Location tracking can help tech companies sell digital ads to marketers looking to connect with consumers within their vicinity. It’s another tool in a data-gathering toolkit that generates more than $200 billion in annual ad revenue for Google, accounting for most of the profits pouring into the coffers of its corporate parent, Alphabet, which has a market value of $1.2 trillion.

The settlement is part of a series of legal challenges to Big Tech in the U.S. and around the world, which include consumer protection and antitrust lawsuits.

Though Google, based in Mountain View, California, said it fixed the problems several years ago, the company’s critics remained skeptical. State attorneys general who also have tussled with Google have questioned whether the tech company will follow through on its commitments.

The states aren’t dialing back their scrutiny of Google’s empire.

Last month, Texas Attorney General Ken Paxton said he was filing a lawsuit over reports that Google unlawfully collected millions of Texans’ biometric data such as “voiceprints and records of face geometry.”

The states began investigating Google’s location tracking after The Associated Press reported in 2018 that Android devices and iPhones were storing location data despite the activation of privacy settings intended to prevent the company from following along.

Arizona Attorney General Mark Brnovich went after the company in May 2020. The state’s lawsuit charged that the company had defrauded its users by misleading them into believing they could keep their whereabouts private by turning off location tracking in the settings of their software.

Arizona settled its case with Google for $85 million last month. By then, attorneys general in several other states and the District of Columbia had pounced with their own lawsuits seeking to hold Google accountable.

Along with the hefty penalty, the state attorneys general said, Google must not hide key information about location tracking, must give users detailed information about the types of location tracking information Google collects, and must show additional information to people when users turn location-related account settings to “off.”

States will receive differing sums from the settlement. Mr. Landry’s office said Louisiana would receive more than $12.7 million, and Mr. Tong’s office said Connecticut would collect more than $6.5 million.

The financial penalty will not cripple Google’s business. The company raked in $69 billion in revenue for the third quarter of 2022, according to reports, yielding about $13.9 billion in profit.

Google downplayed its location-tracking tools Monday and said it changed the products at issue long ago.
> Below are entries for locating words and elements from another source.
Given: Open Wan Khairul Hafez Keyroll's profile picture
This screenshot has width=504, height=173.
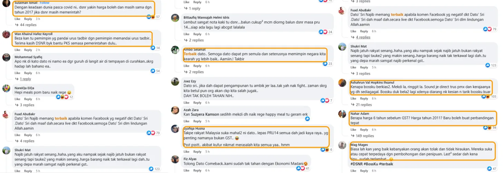Looking at the screenshot, I should pos(6,35).
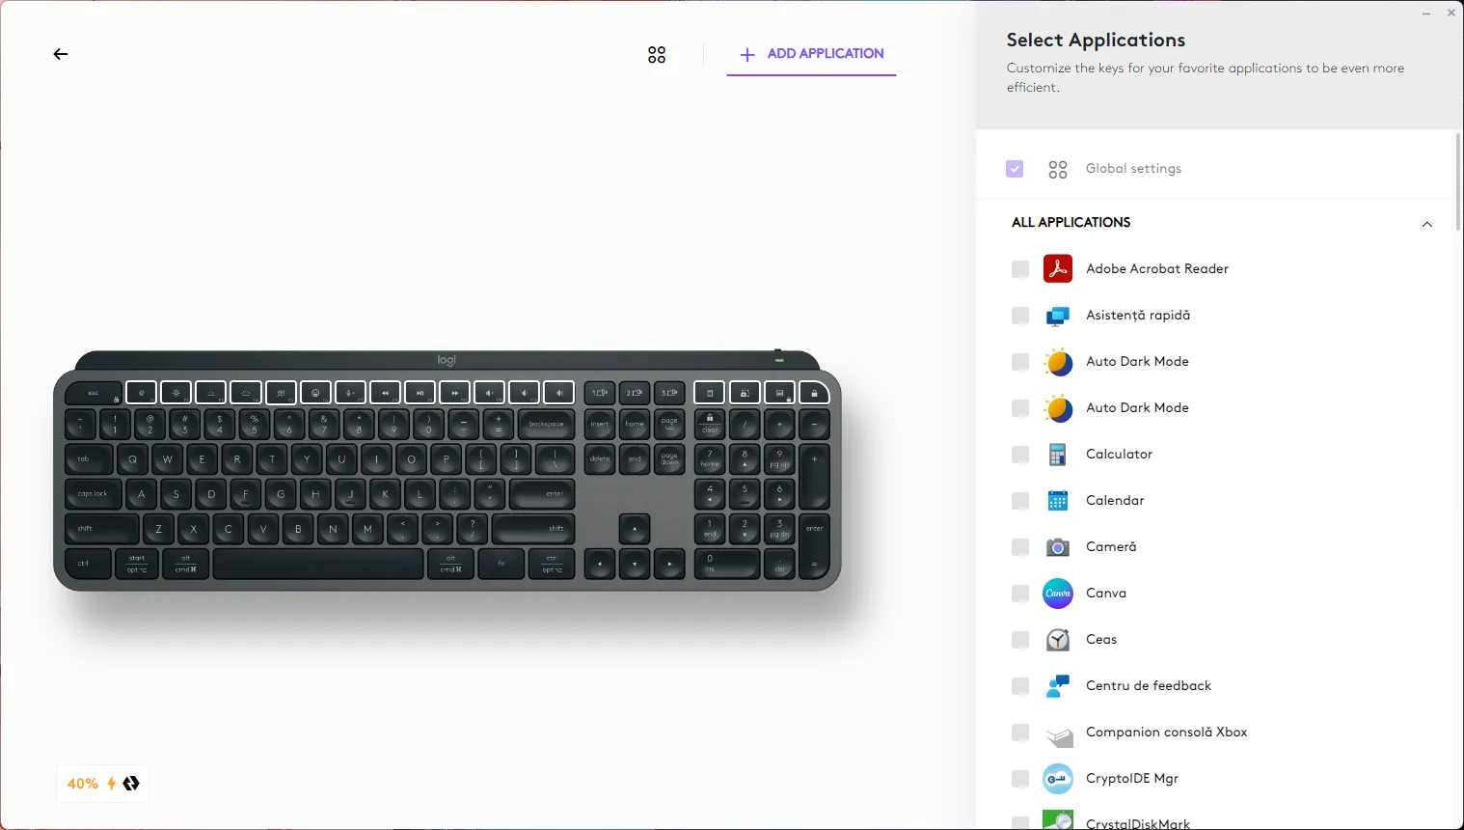Select the play/pause key on the keyboard
The image size is (1464, 830).
pyautogui.click(x=420, y=393)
“Consistent with improvements we’ve made in recent years, we have settled this investigation which was based on outdated product policies that we changed years ago,” Google spokesman Jose Castaneda said in a statement.

Google product managers Marlo McGriff and David Monsees defended their company’s Search and Maps products’ usage of location information.
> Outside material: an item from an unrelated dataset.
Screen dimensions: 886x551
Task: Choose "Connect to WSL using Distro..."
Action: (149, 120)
“Location information lets us offer you a more helpful experience when you use our products,” the two men wrote on Google’s blog. “From Google Maps’ driving directions that show you how to avoid traffic to Google Search surfacing local restaurants and letting you know how busy they are, location information helps connect experiences across Google to what’s most relevant and useful.”

The blog post touted transparency tools and auto-delete controls that Google has developed in recent years and said the private browsing Incognito mode prevents Google Maps from saving an account’s search history.

Mr. McGriff and Mr. Monsees said Google would make changes to its products as part of the settlement. The changes include simplifying the process for deleting location data, updating the method to set up an account and revamping information hubs.

“We’ll provide a new control that allows users to easily turn off their Location History and Web & App Activity settings and delete their past data in one simple flow,” Mr. McGriff and Mr. Monsees wrote. “We’ll also continue deleting Location History data for users who have not recently contributed new Location History data to their account.”

• This article is based in part on wire service reports.